→ Task description:
Print each record exactly, with no word added or removed.

=====

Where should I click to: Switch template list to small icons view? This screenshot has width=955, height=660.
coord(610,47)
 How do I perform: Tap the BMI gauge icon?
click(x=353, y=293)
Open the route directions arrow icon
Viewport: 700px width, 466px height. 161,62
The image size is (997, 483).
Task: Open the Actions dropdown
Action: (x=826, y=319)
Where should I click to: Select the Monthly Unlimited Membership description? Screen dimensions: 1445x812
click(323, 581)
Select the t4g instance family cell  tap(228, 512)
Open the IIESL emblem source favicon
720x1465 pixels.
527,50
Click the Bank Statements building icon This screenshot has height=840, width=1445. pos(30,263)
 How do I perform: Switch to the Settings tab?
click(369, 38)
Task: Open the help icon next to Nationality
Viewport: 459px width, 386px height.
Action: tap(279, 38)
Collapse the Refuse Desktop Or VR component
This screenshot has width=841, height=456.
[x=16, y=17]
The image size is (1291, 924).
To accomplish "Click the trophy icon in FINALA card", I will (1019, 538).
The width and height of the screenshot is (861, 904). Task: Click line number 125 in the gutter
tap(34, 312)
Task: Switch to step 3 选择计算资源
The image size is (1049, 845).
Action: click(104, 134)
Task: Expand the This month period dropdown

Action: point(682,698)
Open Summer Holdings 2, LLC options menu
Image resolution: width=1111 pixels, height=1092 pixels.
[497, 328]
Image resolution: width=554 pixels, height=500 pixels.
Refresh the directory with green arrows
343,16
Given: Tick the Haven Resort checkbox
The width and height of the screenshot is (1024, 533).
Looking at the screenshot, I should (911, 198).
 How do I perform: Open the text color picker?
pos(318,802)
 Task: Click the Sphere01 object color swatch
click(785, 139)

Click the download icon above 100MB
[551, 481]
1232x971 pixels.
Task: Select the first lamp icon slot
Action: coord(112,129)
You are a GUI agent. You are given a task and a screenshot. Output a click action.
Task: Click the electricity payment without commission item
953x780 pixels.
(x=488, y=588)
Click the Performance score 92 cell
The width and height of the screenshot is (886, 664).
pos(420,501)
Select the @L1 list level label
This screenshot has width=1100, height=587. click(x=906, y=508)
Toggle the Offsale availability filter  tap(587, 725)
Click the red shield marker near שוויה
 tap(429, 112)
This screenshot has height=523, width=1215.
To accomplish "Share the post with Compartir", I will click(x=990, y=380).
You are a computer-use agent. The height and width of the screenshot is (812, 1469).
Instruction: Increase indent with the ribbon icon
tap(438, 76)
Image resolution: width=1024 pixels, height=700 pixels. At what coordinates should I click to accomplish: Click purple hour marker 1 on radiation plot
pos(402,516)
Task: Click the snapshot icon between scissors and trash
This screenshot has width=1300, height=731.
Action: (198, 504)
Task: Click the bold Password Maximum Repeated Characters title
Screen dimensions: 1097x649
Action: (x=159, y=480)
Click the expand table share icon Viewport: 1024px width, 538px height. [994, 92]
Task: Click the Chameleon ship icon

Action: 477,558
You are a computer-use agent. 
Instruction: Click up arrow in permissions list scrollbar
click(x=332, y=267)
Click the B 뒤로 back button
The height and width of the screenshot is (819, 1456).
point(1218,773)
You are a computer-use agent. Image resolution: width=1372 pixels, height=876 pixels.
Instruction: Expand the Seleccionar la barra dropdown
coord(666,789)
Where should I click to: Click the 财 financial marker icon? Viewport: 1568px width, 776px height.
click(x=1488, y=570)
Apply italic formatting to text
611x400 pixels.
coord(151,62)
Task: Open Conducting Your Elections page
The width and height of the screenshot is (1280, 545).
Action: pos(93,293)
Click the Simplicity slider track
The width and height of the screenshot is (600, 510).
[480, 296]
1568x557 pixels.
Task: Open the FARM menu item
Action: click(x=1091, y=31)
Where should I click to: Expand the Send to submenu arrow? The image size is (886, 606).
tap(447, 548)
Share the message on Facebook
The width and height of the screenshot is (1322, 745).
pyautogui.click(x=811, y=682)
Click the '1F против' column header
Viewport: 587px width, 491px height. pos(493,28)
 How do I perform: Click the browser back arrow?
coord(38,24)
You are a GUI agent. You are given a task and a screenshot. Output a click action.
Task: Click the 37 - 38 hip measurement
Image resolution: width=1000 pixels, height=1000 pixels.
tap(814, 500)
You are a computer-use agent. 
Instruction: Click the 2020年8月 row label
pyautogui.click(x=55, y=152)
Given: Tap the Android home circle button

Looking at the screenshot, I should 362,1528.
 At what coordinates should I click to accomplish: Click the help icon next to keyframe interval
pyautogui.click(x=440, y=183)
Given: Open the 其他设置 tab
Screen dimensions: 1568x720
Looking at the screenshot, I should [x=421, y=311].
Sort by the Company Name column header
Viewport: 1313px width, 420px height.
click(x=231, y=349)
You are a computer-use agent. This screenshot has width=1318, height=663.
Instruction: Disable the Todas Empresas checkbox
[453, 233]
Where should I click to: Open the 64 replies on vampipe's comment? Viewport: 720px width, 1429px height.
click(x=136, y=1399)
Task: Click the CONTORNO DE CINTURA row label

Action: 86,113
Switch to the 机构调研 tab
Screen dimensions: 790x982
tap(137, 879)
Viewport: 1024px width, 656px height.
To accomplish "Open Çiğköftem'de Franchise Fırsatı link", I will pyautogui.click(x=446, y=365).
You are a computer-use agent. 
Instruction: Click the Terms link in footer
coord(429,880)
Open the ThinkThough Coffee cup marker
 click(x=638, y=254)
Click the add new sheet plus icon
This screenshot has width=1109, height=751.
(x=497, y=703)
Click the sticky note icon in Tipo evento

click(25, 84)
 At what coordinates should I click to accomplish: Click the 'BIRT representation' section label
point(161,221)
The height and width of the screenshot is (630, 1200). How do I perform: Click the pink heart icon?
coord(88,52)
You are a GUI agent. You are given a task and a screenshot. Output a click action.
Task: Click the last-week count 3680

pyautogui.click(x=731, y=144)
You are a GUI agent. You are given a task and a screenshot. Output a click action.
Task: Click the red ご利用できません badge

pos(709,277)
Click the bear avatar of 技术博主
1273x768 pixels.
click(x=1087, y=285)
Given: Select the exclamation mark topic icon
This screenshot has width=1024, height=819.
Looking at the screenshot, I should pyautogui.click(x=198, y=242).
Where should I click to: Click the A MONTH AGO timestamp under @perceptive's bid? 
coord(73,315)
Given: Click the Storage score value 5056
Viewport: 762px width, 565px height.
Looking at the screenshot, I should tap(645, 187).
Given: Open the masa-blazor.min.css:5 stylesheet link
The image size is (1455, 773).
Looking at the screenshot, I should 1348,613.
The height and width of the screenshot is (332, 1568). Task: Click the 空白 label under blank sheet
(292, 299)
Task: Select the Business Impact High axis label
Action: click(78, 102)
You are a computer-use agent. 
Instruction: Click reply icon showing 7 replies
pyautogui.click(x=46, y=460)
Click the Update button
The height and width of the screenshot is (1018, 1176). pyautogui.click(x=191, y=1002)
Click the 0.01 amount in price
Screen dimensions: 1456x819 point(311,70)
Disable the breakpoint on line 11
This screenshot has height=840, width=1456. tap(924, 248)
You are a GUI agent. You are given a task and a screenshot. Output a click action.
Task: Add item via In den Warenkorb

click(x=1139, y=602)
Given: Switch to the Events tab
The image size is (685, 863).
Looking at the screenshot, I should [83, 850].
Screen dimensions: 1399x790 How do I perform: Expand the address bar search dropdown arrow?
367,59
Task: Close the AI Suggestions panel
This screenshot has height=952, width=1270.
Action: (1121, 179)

=====

→ Solution for this task:
Where should I click to: Switch template list to small icons view? This screenshot has width=955, height=660.
coord(610,47)
 How do I perform: Tap the BMI gauge icon?
click(x=353, y=293)
Open the route directions arrow icon
Viewport: 700px width, 466px height. 161,62
The image size is (997, 483).
Task: Open the Actions dropdown
Action: (x=826, y=319)
Where should I click to: Select the Monthly Unlimited Membership description? Screen dimensions: 1445x812
click(323, 581)
Select the t4g instance family cell  tap(228, 512)
Open the IIESL emblem source favicon
720x1465 pixels.
527,50
Click the Bank Statements building icon This screenshot has height=840, width=1445. pos(30,263)
 How do I perform: Switch to the Settings tab?
click(369, 38)
Task: Open the help icon next to Nationality
Viewport: 459px width, 386px height.
Action: tap(279, 38)
Collapse the Refuse Desktop Or VR component
This screenshot has width=841, height=456.
[x=16, y=17]
The image size is (1291, 924).
To accomplish "Click the trophy icon in FINALA card", I will (1019, 538).
The width and height of the screenshot is (861, 904). Task: Click line number 125 in the gutter
tap(34, 312)
Task: Switch to step 3 选择计算资源
The image size is (1049, 845).
Action: click(104, 134)
Task: Expand the This month period dropdown

Action: point(682,698)
Open Summer Holdings 2, LLC options menu
Image resolution: width=1111 pixels, height=1092 pixels.
[497, 328]
Image resolution: width=554 pixels, height=500 pixels.
Refresh the directory with green arrows
343,16
Given: Tick the Haven Resort checkbox
The width and height of the screenshot is (1024, 533).
Looking at the screenshot, I should (911, 198).
 How do I perform: Open the text color picker?
pos(318,802)
 Task: Click the Sphere01 object color swatch
click(785, 139)

Click the download icon above 100MB
[551, 481]
1232x971 pixels.
Task: Select the first lamp icon slot
Action: coord(112,129)
You are a GUI agent. You are given a task and a screenshot. Output a click action.
Task: Click the electricity payment without commission item
953x780 pixels.
(x=488, y=588)
Click the Performance score 92 cell
The width and height of the screenshot is (886, 664).
pos(420,501)
Select the @L1 list level label
This screenshot has width=1100, height=587. click(x=906, y=508)
Toggle the Offsale availability filter  tap(587, 725)
Click the red shield marker near שוויה
 tap(429, 112)
This screenshot has height=523, width=1215.
To accomplish "Share the post with Compartir", I will click(x=990, y=380).
You are a computer-use agent. The height and width of the screenshot is (812, 1469).
Instruction: Increase indent with the ribbon icon
tap(438, 76)
Image resolution: width=1024 pixels, height=700 pixels. At what coordinates should I click to accomplish: Click purple hour marker 1 on radiation plot
pos(402,516)
Task: Click the snapshot icon between scissors and trash
This screenshot has width=1300, height=731.
Action: (198, 504)
Task: Click the bold Password Maximum Repeated Characters title
Screen dimensions: 1097x649
Action: (x=159, y=480)
Click the expand table share icon Viewport: 1024px width, 538px height. [994, 92]
Task: Click the Chameleon ship icon

Action: 477,558
You are a computer-use agent. 
Instruction: Click up arrow in permissions list scrollbar
click(x=332, y=267)
Click the B 뒤로 back button
The height and width of the screenshot is (819, 1456).
point(1218,773)
You are a computer-use agent. Image resolution: width=1372 pixels, height=876 pixels.
Instruction: Expand the Seleccionar la barra dropdown
coord(666,789)
Where should I click to: Click the 财 financial marker icon? Viewport: 1568px width, 776px height.
click(x=1488, y=570)
Apply italic formatting to text
611x400 pixels.
coord(151,62)
Task: Open Conducting Your Elections page
The width and height of the screenshot is (1280, 545).
Action: pos(93,293)
Click the Simplicity slider track
The width and height of the screenshot is (600, 510).
[480, 296]
1568x557 pixels.
Task: Open the FARM menu item
Action: click(x=1091, y=31)
Where should I click to: Expand the Send to submenu arrow? The image size is (886, 606).
tap(447, 548)
Share the message on Facebook
The width and height of the screenshot is (1322, 745).
pyautogui.click(x=811, y=682)
Click the '1F против' column header
Viewport: 587px width, 491px height. pos(493,28)
 How do I perform: Click the browser back arrow?
coord(38,24)
You are a GUI agent. You are given a task and a screenshot. Output a click action.
Task: Click the 37 - 38 hip measurement
Image resolution: width=1000 pixels, height=1000 pixels.
tap(814, 500)
You are a computer-use agent. 
Instruction: Click the 2020年8月 row label
pyautogui.click(x=55, y=152)
Given: Tap the Android home circle button

Looking at the screenshot, I should 362,1528.
 At what coordinates should I click to accomplish: Click the help icon next to keyframe interval
pyautogui.click(x=440, y=183)
Given: Open the 其他设置 tab
Screen dimensions: 1568x720
Looking at the screenshot, I should [x=421, y=311].
Sort by the Company Name column header
Viewport: 1313px width, 420px height.
click(x=231, y=349)
You are a computer-use agent. This screenshot has width=1318, height=663.
Instruction: Disable the Todas Empresas checkbox
[453, 233]
Where should I click to: Open the 64 replies on vampipe's comment? Viewport: 720px width, 1429px height.
click(x=136, y=1399)
Task: Click the CONTORNO DE CINTURA row label

Action: 86,113
Switch to the 机构调研 tab
Screen dimensions: 790x982
tap(137, 879)
Viewport: 1024px width, 656px height.
To accomplish "Open Çiğköftem'de Franchise Fırsatı link", I will pyautogui.click(x=446, y=365).
You are a computer-use agent. 
Instruction: Click the Terms link in footer
coord(429,880)
Open the ThinkThough Coffee cup marker
 click(x=638, y=254)
Click the add new sheet plus icon
This screenshot has width=1109, height=751.
(x=497, y=703)
Click the sticky note icon in Tipo evento

click(25, 84)
 At what coordinates should I click to accomplish: Click the 'BIRT representation' section label
point(161,221)
The height and width of the screenshot is (630, 1200). How do I perform: Click the pink heart icon?
coord(88,52)
You are a GUI agent. You are given a task and a screenshot. Output a click action.
Task: Click the last-week count 3680

pyautogui.click(x=731, y=144)
You are a GUI agent. You are given a task and a screenshot. Output a click action.
Task: Click the red ご利用できません badge

pos(709,277)
Click the bear avatar of 技术博主
1273x768 pixels.
click(x=1087, y=285)
Given: Select the exclamation mark topic icon
This screenshot has width=1024, height=819.
Looking at the screenshot, I should pyautogui.click(x=198, y=242).
Where should I click to: Click the A MONTH AGO timestamp under @perceptive's bid? 
coord(73,315)
Given: Click the Storage score value 5056
Viewport: 762px width, 565px height.
Looking at the screenshot, I should tap(645, 187).
Given: Open the masa-blazor.min.css:5 stylesheet link
The image size is (1455, 773).
Looking at the screenshot, I should 1348,613.
The height and width of the screenshot is (332, 1568). Task: Click the 空白 label under blank sheet
(292, 299)
Task: Select the Business Impact High axis label
Action: click(78, 102)
You are a computer-use agent. 
Instruction: Click reply icon showing 7 replies
pyautogui.click(x=46, y=460)
Click the Update button
The height and width of the screenshot is (1018, 1176). pyautogui.click(x=191, y=1002)
Click the 0.01 amount in price
Screen dimensions: 1456x819 point(311,70)
Disable the breakpoint on line 11
This screenshot has height=840, width=1456. tap(924, 248)
You are a GUI agent. You are given a task and a screenshot. Output a click action.
Task: Add item via In den Warenkorb

click(x=1139, y=602)
Given: Switch to the Events tab
The image size is (685, 863).
Looking at the screenshot, I should [83, 850].
Screen dimensions: 1399x790 How do I perform: Expand the address bar search dropdown arrow?
367,59
Task: Close the AI Suggestions panel
This screenshot has height=952, width=1270.
Action: (1121, 179)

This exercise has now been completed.